Her eight-person team plans on adapting Behavioral Health-Works, a program that is currently used in schools, hospitals, and a variety of other settings, for LGBTQ+ centers. It is a proven, web-based youth suicide prevention program, and offers technology, screening, training, policy support, and a learning collaborative to create a sustainable system for identification, triage, referral, and follow-up.

Russon and her team have partnered with two LGBTQ+ organizations, Mazzoni Center in Philadelphia and Diversity Camp, Inc., in Roanoke, along with their respective behavioral health partnering sites, Thomas Jefferson University and Carilion Clinic Child and Adolescent Psychiatry Services.

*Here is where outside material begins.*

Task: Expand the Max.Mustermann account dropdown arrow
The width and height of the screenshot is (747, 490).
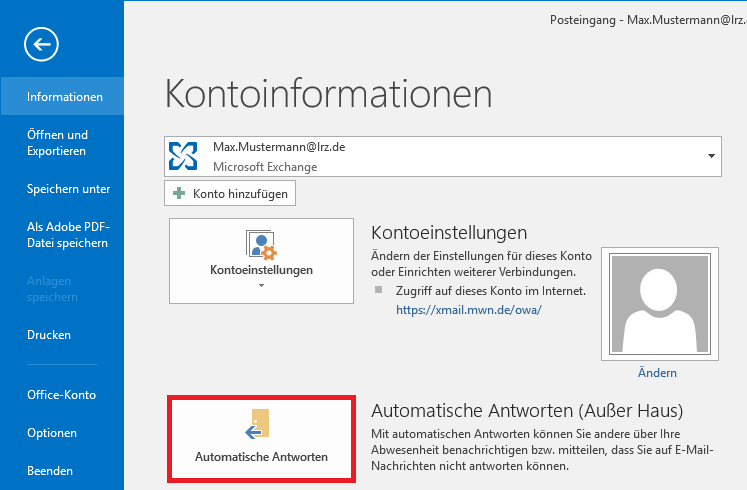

According to Mazzoni Center’s Director of Behavioral Health, “Our collaboration on the BH Works project with Virginia Tech is exciting because it allows us to understand on a deeper level some of the unique needs and potential barriers experienced by LGBTQ+ youth in accessing life-sustaining behavioral health care. Through this research, we aim to create change within a system that does not currently prioritize LGBTQ+ youth.”

In the United States, suicide is the second leading cause of death among 15-to-24-year-olds. Sexual and gender minority adolescents experience significantly higher rates of suicidal thoughts and attempts than their heterosexual and cisgender peers.

“LGBTQ+ center providers and administrators were telling me that although they are deeply passionate and committed, they are also overwhelmed by the level of need from youth in their communities,” Russon said. “The providers would tell me ‘The youth trust us. They rely on us. And we don’t always have the means to provide for them all, and we struggle to refer them out because what if they go to a non-affirming place?’”

Virginia Tech students from Russon’s research team called the Alliance for the Study of Suicide Prevention and Intervention through Relationship Enrichment, are helping with the project. The team focuses on adapting and implementing suicide intervention and prevention strategies for youth populations.

The first year of Russon’s program will focus on collecting quantitative and qualitative data about current suicide prevention practices, working with her team to adapt the Behavioral Health-Works

program to be more affirming and training providers in suicide risk management, family engagement, and affirmative care. The team plans to implement the program in year two of the project, and then, in year three, examine its outcomes.

“It involves training, and it involves screening,” Russon said. “It involves referral and follow-up. But at the heart of the project is building relationships between providers and their organizations so that there’s a better network and a solid ground for making connections.”